MTN abandons Syria operations, drops Ethiopia licence bid

12th August 2021 By: Natasha Odendaal - Creamer Media Senior Deputy Editor

MTN abandons Syria operations, drops Ethiopia licence bid

Photo by: Bloomberg

MTN Group has decided to abandon its Syria operations immediately on the back of untenable operations owing to regulatory actions and demands and is reserving its right to seek redress through international legal processes.

During a media briefing on the financial results for the six months ended June 30, 2021, MTN Group president and CEO Ralph Mupita said that the actions of the Syrian authorities have left the company with no other choice than to exit.

“Having considered the fact that we have lost control of the operation, through what we feel was an unjust action on the legal guardianship, and then further [facing] demands on the back licence, we decided that we are going to abandon the operation,” he said.

“We are also making a clear statement that we are reserving our rights to seek international legal processes to protect our own interests.”

Mupita explained that it had become intolerable operating in Syria, given all the demands.

The group has been operating in Syria since 2006, and recently announced plans to exit the Middle East operations through the $65-million sale of its 75% stake to minority shareholder TeleInvest.

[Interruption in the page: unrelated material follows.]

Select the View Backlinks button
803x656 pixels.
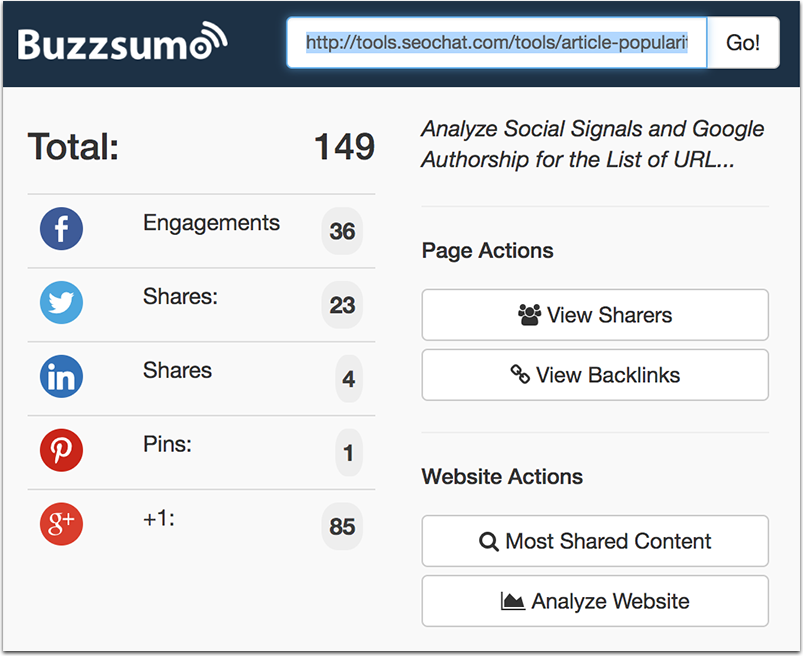click(x=595, y=375)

In February, MTN Syria was placed under judicial guardianship by the Administrative Court of Damascus after the Syrian Ministry of Telecommunications and the Syrian Telecommunications and Post Regulatory Authority filed a lawsuit seeking interim measures against MTN Syria over alleged violations of the terms of its licensing contract, which the State says deprived the government of revenue. MTN denied the allegations, protesting that the claims put forward had no basis and that MTN intended to appeal.

The court appointed MTN Syria minority shareholder TeleInvest’s chairperson to serve as the judicial guardian and take over responsibility for managing the day-to-day operations of MTN Syria.

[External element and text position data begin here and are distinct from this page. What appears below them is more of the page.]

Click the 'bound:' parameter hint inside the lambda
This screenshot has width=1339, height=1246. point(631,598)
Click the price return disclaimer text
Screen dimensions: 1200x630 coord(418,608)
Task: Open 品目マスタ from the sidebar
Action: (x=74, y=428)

Further, MTN faced a demand for back licence payments for 2015 to the value of 100-billion Syrian pounds, which MTN also argued had no basis as the licensing process was concluded in 2015, with all fees paid to the satisfaction of the authorities.

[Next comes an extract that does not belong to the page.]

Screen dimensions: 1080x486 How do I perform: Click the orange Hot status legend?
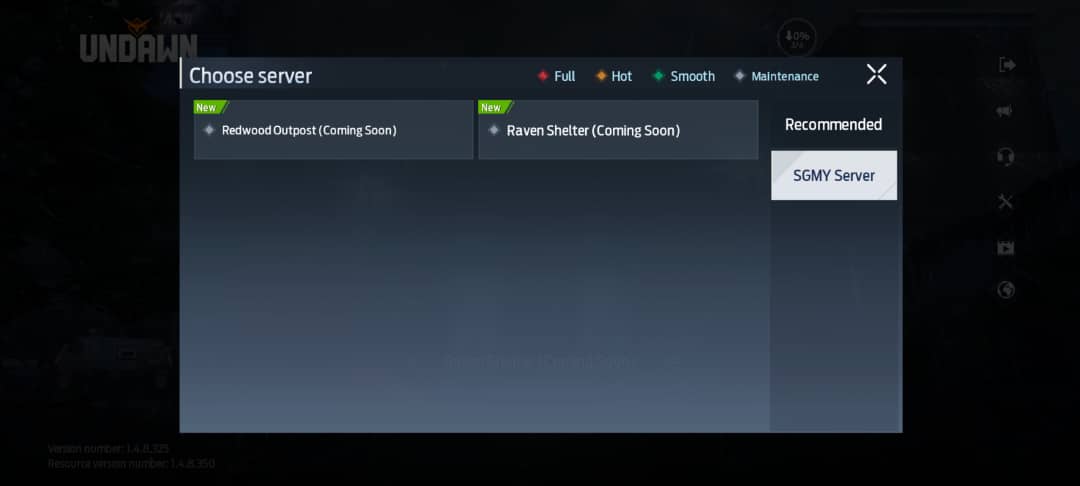coord(613,76)
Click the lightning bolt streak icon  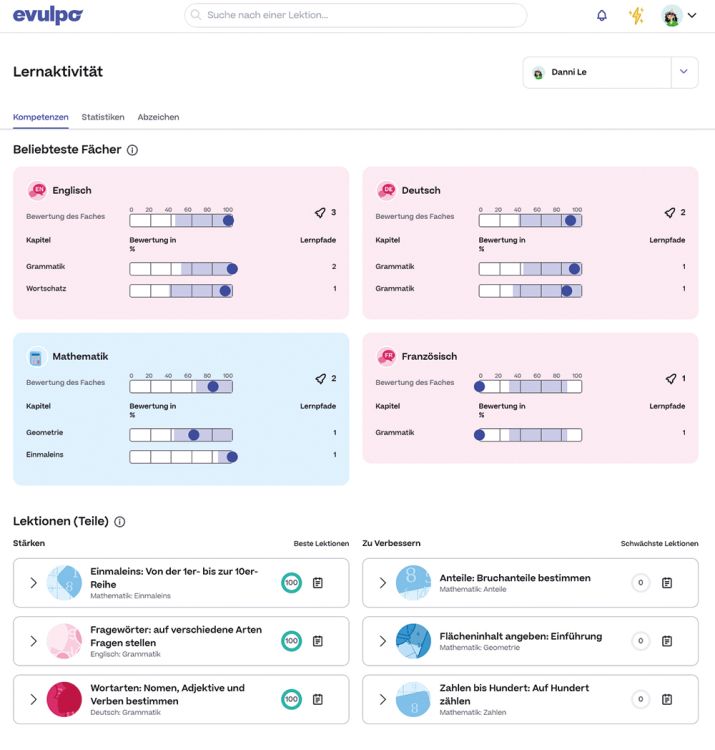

MTN Syria represented less than 1% of MTN Group earnings before interest, taxes, depreciation and amortisation at the end of 2020 and accounted for about 0.4% of group service revenue.

“Those are the factors that drove our decision,” he said.

MTN Group continues to explore options to exit Yemen and Afghanistan in an orderly manner.

Meanwhile, MTN has also decided not to pursue a licence in Ethiopia after losing out on a bid for a new telecoms licence to Safaricom-led consortium Global Partnership for Ethiopia.

“Our bid took into account the licence conditions as well as related uncertainties. We had also adopted a partnership approach to ensure that funding and risk was diversified. While disappointing, we are comfortable that our approach was guided by disciplined strategic and capital allocation frameworks.”

The group has decided not to participate in the new liberalisation processes underway in Ethiopia, taking into account the strategic financial risk criteria and the fact that MTN would be entering as a third operator.

“We have a belief that it is very difficult for a number three operator to make the economics work,” Mupita commented, noting that it is a return-based decision.

MTN has always aimed for the number one or number two position in any market it enters. With Ethio Telecom already the incumbent and the Safaricom consortium working on getting operations up and running, it would be the first time MTN enters a market as challenger number three.

Mupita concluded that MTN already had “a lot in the portfolio to do” to create value over the next few years.